Bring together every line in the data that includes "column".

Excerpts from a dataset
════════════════════

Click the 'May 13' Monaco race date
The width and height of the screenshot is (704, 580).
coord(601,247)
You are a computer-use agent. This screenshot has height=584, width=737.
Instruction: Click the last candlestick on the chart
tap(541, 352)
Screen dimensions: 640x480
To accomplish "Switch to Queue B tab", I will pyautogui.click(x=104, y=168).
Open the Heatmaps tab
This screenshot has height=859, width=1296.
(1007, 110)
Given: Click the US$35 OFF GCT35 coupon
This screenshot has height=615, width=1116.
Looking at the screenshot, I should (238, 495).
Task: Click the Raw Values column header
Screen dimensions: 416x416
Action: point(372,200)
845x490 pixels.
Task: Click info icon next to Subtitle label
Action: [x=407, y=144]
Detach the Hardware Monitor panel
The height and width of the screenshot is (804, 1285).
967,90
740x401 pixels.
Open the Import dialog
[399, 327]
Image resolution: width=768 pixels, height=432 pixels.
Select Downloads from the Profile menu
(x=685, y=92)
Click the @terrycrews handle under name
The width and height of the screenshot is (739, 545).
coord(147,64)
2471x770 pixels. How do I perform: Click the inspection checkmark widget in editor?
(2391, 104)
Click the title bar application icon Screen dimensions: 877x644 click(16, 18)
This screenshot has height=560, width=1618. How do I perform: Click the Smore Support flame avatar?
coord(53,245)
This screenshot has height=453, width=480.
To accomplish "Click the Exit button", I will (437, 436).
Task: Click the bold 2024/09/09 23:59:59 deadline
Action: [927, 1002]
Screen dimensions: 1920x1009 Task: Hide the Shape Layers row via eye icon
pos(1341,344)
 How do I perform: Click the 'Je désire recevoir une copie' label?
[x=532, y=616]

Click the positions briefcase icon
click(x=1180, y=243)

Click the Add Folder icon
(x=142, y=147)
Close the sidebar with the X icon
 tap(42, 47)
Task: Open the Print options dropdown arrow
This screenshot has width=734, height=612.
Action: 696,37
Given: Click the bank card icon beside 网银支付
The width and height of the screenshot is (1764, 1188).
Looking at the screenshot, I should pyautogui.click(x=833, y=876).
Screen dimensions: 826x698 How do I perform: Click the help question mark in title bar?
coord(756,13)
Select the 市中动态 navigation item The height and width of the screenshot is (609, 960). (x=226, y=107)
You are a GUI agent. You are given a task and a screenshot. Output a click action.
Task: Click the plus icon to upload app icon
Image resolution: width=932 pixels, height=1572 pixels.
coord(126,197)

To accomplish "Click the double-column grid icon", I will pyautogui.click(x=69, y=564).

════════════════════

# [Written response]
Task: Click the Raw Values column header
To accomplish "Click the double-column grid icon", I will pyautogui.click(x=69, y=564).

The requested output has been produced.